PIPA solution (Invitrogen) and BCA assay (Invitrogen) were used to extract and quantify protein from chondrocytes. In boiling water RNA samples were incubated for 12 min to achieve protein denaturation. Electrophoresis was performed using 10 % SDS-PAGE gel, followed by using PVDF membranes to transfer proteins. Following blocking in 5% fat-free milk for 2h, GAPDH (1: 1600, ab37168, Abcam) and PTEN (1: 1600, ab31392, Abcam) primary rabbit antibodies were used to incubate membranes overnight at 4 °C. After that, anti-rabbit IgG-HRP (1:1600, MBS435036, MyBioSource) secondary antibody was used to incubate membranes for 2h. ECL (Sigma-Aldrich) was used to develop signals and Image J v1.46 software was used for data normalizations.
Cell apoptosis analysis
Chondrocytes with transfections were subjected to cell apoptosis analysis through cell apoptosis assay. A 6-well cell culture plate was used to cultivate chondrocytes (20,000 cells per well) in medium containing 10 µg/ml LPS for further 48h at 37°C. Following 0.25% trypsin digestion, propidium iodide (PI, Dojindo, Japan) and Annexin V-FITC (Dojindo, Japan) staining was performed, followed by flow cytometry to analyze cell apoptosis.

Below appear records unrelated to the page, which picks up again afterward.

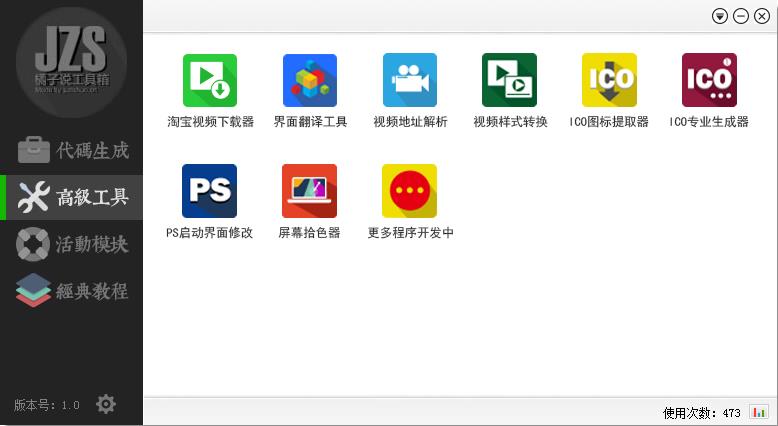Launch the 屏幕拾色器 color picker
The height and width of the screenshot is (426, 778).
(309, 191)
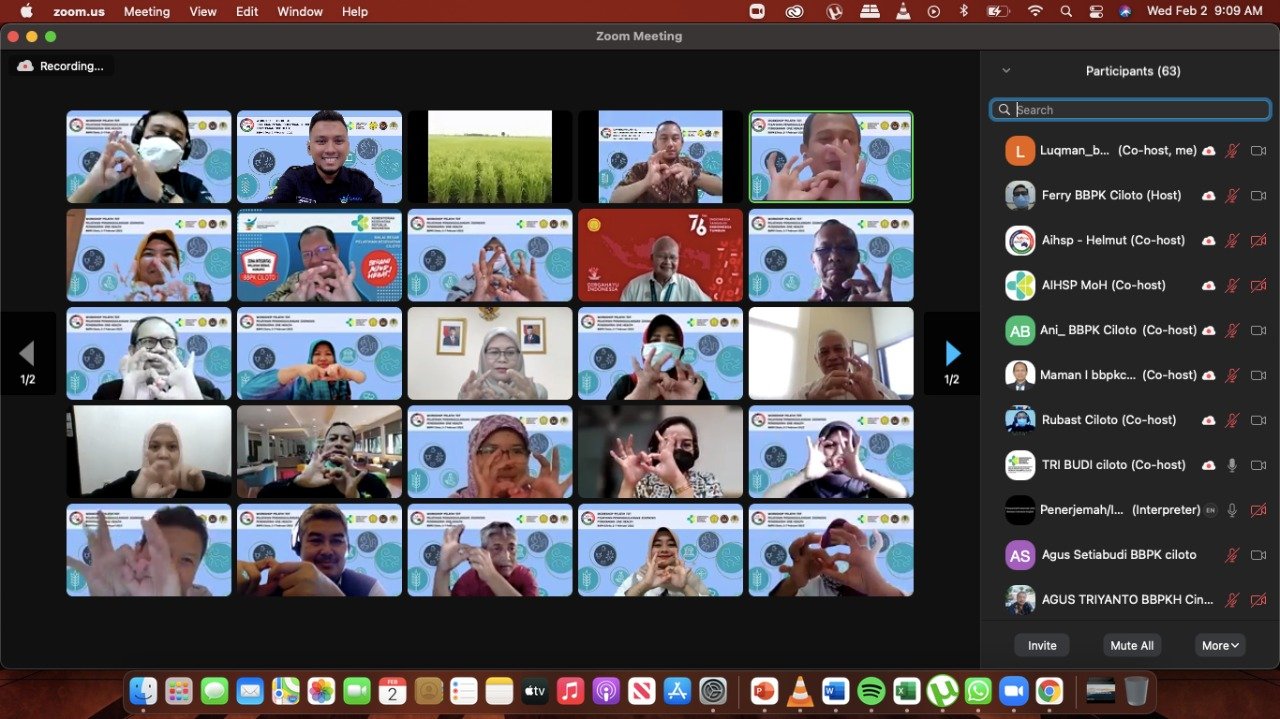Click the camera icon for Rubast Ciloto
Viewport: 1280px width, 719px height.
point(1258,420)
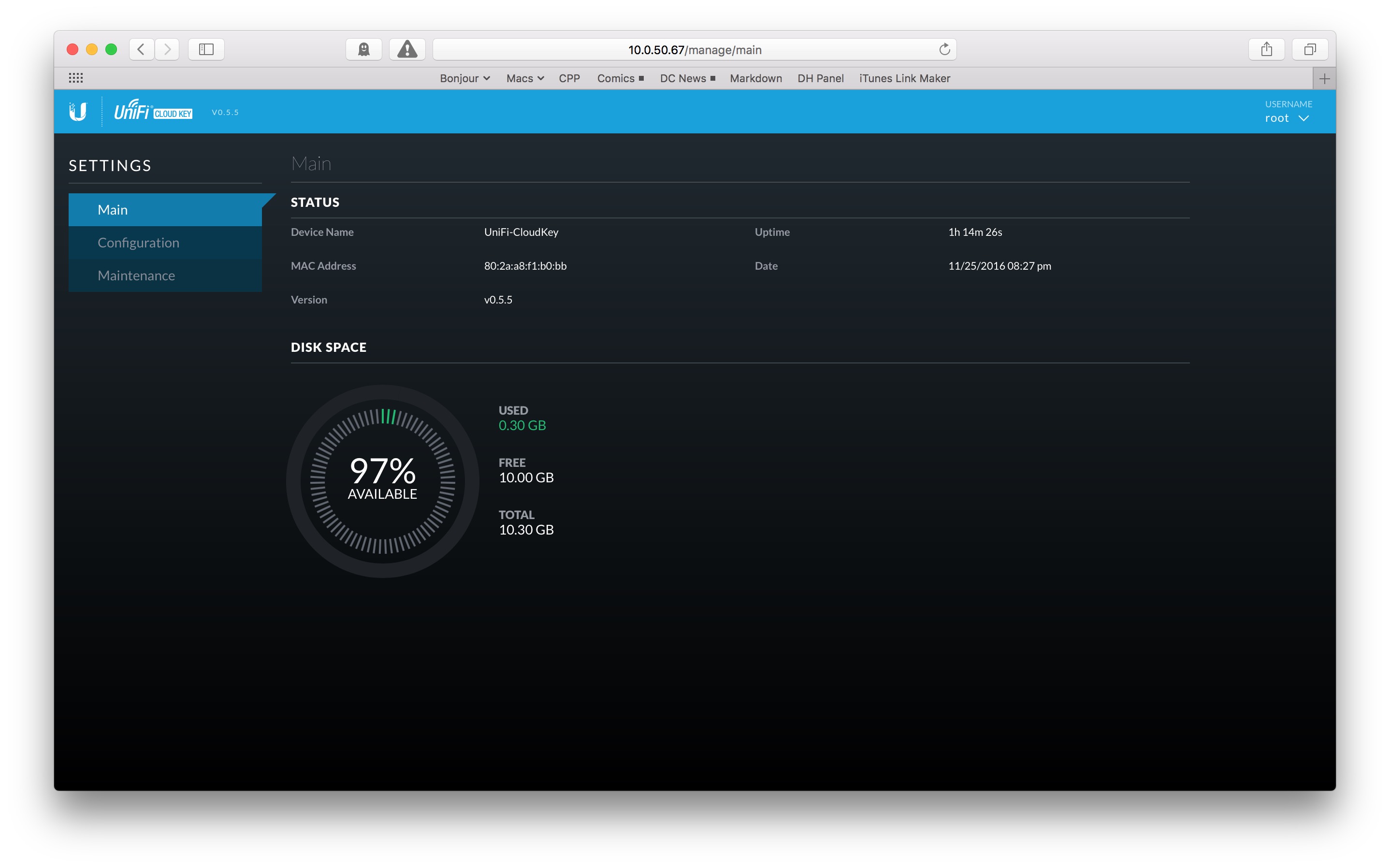Reload the page with refresh icon

pyautogui.click(x=944, y=49)
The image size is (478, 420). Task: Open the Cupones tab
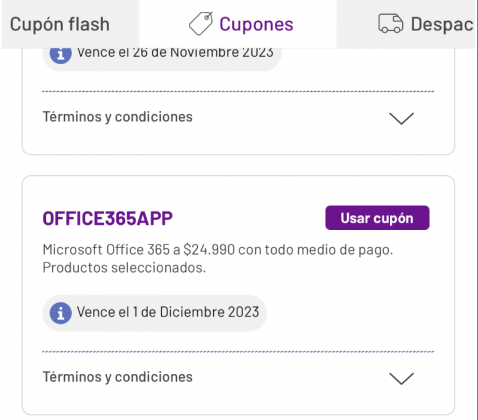pos(238,24)
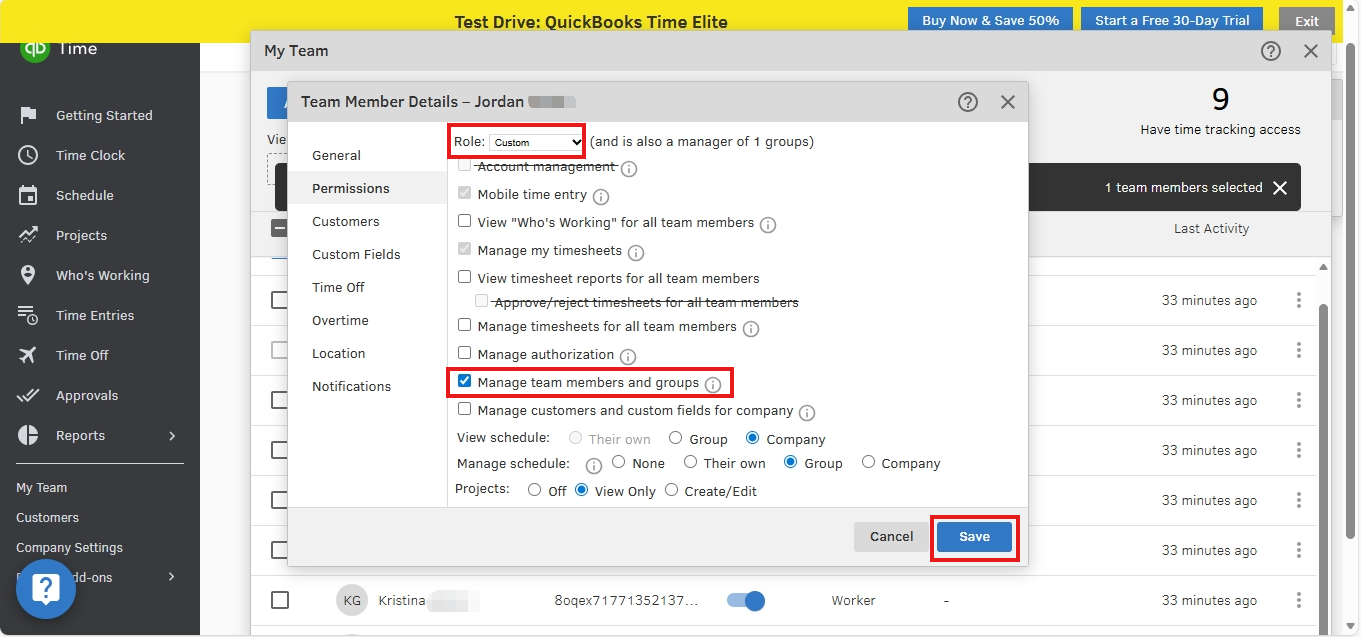Click the Who's Working location pin icon
This screenshot has width=1361, height=637.
point(28,275)
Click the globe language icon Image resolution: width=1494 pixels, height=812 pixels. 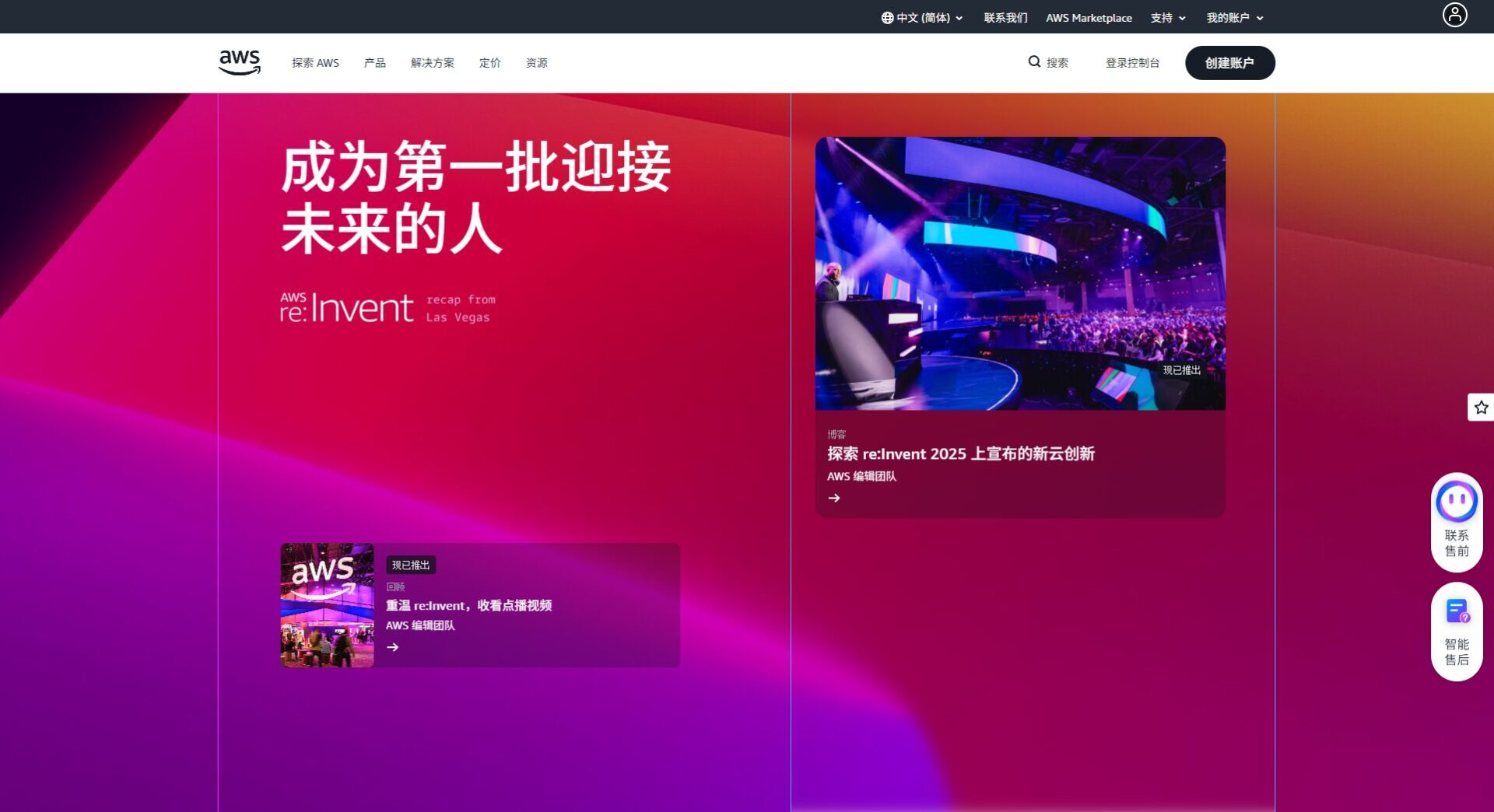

Expression levels of circZNF652 and PTEN mRNA in synovial fluid samples from both OA patients (n=60) and healthy controls (n=60) were expressed as average values of three technical replicates and unpaired t test was used for data comparison. Data of multiple cell transfection groups and LPS treatment groups was expressed as mean +/- SD values of three biological replicates, and ANOVA Tukey’s test was used for data comparisons. Correlations were analyzed by Pearson’s correlation coefficient. P<0.05 was deemed statistically significant.